Angelina Toros

Interview
3D + Motion

Angelina is a 3D Designer and Art Director. Her experience in creating brilliant bold and joyful animations and stills to tell brilliant, engaging stories has seen her create narratives for Nike, Beats by Dre and Bulgari. Angelina's design are playful and nostalgic, eliciting childhood memories. We spoke to her about her style, influences and working in 3D.

What three words would you use to describe your style?

Light-hearted, eclectic and naive. I like to make objects tell a story and build associations through their look, behaviour or placement. Those associations often link to things, images and ideas from childhood and create a bit of a bittersweet nostalgic feeling. It’s also interesting to play with different layers of meanings and have one object hint on different things and offer more than one way to interpret it for the viewer.


Creatively what are your biggest influences?
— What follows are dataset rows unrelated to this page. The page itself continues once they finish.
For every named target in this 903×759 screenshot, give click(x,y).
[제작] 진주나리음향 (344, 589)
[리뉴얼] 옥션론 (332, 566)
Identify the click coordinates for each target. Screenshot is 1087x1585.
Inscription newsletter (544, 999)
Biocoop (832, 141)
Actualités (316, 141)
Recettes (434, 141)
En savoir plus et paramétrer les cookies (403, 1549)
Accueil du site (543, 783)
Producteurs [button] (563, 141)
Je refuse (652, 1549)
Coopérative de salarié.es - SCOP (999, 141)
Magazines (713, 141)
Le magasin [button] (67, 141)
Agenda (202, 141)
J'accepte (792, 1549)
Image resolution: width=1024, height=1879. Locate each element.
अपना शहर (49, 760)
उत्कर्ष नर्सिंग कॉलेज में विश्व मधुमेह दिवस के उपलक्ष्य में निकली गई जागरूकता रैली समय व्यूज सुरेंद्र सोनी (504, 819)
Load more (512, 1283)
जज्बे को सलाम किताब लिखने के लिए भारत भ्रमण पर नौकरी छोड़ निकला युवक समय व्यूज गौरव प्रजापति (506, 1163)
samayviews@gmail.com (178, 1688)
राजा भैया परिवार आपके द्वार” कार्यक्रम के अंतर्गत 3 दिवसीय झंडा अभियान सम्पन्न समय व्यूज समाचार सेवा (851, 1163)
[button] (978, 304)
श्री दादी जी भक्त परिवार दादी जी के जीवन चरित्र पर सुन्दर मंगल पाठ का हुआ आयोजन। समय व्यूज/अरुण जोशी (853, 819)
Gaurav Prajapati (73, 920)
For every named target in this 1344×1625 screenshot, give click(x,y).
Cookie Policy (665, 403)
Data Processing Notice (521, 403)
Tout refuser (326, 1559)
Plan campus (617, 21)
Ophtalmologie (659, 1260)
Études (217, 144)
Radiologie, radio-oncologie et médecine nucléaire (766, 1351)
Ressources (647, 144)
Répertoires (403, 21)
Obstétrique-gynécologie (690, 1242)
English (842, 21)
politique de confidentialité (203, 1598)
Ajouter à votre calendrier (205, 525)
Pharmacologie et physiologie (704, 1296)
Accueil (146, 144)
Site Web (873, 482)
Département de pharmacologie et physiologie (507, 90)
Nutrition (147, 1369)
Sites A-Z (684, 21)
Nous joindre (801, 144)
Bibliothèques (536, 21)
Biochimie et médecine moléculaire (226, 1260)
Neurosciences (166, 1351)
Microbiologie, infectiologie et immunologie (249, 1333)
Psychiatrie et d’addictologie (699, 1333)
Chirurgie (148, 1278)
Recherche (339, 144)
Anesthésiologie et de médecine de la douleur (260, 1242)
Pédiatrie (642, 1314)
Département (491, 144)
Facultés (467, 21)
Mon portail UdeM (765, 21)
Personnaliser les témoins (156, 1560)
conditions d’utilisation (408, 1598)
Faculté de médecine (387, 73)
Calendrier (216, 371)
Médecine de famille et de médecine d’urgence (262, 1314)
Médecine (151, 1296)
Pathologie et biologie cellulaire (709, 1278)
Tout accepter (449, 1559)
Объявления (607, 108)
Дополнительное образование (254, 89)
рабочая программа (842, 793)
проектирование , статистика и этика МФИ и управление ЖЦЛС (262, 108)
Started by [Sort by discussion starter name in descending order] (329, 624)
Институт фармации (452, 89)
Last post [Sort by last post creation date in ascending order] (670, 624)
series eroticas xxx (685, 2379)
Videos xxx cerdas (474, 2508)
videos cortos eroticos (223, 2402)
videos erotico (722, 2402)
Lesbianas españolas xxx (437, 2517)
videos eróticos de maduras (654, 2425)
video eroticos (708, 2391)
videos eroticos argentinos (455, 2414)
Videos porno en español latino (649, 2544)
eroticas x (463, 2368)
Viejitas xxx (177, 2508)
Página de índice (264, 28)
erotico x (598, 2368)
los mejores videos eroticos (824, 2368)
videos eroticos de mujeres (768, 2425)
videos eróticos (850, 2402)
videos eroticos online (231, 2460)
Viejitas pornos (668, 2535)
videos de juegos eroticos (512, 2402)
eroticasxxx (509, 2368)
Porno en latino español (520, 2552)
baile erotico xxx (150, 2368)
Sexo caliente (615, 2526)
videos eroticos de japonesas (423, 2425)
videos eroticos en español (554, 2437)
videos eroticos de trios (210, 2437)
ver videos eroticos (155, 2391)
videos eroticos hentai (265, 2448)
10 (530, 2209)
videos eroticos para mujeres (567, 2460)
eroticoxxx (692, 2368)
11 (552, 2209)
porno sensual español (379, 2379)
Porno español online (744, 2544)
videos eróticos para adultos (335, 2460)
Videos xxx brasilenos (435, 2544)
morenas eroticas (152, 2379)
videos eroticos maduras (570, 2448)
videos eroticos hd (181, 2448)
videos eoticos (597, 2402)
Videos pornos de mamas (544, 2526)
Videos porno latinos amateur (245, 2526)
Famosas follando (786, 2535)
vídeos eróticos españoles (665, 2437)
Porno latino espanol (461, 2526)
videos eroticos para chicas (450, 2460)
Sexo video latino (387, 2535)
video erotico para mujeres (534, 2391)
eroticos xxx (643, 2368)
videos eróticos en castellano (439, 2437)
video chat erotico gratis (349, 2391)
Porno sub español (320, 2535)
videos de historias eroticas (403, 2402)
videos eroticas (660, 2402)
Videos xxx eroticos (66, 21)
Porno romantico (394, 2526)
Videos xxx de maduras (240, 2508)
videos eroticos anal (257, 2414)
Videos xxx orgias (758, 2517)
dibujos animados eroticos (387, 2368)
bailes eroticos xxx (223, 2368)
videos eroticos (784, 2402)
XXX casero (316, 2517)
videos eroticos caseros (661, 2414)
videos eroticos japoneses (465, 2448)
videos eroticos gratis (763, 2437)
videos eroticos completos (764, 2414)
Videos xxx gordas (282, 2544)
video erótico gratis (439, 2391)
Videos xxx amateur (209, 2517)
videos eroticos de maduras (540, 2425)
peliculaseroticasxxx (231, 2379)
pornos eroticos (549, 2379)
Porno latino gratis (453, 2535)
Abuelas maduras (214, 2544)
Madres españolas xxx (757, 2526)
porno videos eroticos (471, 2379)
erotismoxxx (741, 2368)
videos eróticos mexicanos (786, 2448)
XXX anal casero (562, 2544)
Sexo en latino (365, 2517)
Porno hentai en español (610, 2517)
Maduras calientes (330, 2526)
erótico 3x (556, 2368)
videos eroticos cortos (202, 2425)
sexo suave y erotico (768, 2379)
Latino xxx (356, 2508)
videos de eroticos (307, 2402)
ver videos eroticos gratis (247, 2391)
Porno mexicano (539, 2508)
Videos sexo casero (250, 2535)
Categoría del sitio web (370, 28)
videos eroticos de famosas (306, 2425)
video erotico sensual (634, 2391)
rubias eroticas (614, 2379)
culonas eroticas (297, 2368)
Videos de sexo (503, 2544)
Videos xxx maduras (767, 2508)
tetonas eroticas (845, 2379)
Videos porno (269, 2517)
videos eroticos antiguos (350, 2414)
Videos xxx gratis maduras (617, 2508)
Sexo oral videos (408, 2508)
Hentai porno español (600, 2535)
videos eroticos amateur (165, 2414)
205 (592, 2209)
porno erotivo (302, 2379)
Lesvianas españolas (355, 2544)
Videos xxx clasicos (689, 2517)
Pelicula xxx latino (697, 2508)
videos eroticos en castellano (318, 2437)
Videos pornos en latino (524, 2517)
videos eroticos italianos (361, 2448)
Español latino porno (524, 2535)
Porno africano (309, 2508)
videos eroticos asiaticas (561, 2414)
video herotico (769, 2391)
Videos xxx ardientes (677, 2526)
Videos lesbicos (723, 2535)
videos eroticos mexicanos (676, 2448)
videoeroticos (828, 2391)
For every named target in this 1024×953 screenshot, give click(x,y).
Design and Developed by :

‘I spy’ book series. It’s books with very detailed and busy photographs of different sets of objects built from toys, food and everyday objects. Each set has a theme and tells a little story and mimics reality in a playful way. Since I saw them as a child, I was absolutely fascinated by how those photos made you observe the mundane objects in a different light and discover what stories they have to tell. This is something I’m now trying to do in my work, gathering inspiration from mundane situations or childhood memories and reworking them into little narratives.

What excites you about working in 3D?

For me the most exciting thing about working in 3D is how easy it is to create an entire story from absolute nothing. You can single-handedly model, build, direct and ‘film’ a short movie and literally make it anything you want because all the tools are there for it. Collaborative nature and the sense of community is another thing I adore. Even if you work entirely on your own, you can use tutorials, materials, models, scans, setups built by other people and it creates this brew of looks and ideas that influence one another and make ideas evolve.


What is the project/work you are most proud of?

My ongoing collaboration with Avgvst jewellery is definitely the project that I cherish the most. We are very aligned creatively and take our inspiration from similar territories, trying to play with the viewer and hide associations and cultural references in every piece we create. But most importantly for me, Avgvst is a brand that truly stands for ideas of freedom, peace and equality and I love being able to communicate those ideas to the large audience of their customers in a very gentle, playful and aesthetically pleasing way.

Work for Avgust

How is your practice evolving as technology does?

Overall I’d say that I am very conservative in my practice and rarely change the way I work when new tools come out. My colleagues laugh at me that I’m always the latest to update my software. I have always been more interested in developing the ideas and the look rather than in technical solutions, so new tools rarely excite me unless they introduce a new style that was unachievable before. For example when RunwayMl came out it became really easy to play with the aesthetics of machine learning and I created a set of concert visuals for Vladimir Martynov & Moa Pillar based on that aesthetic.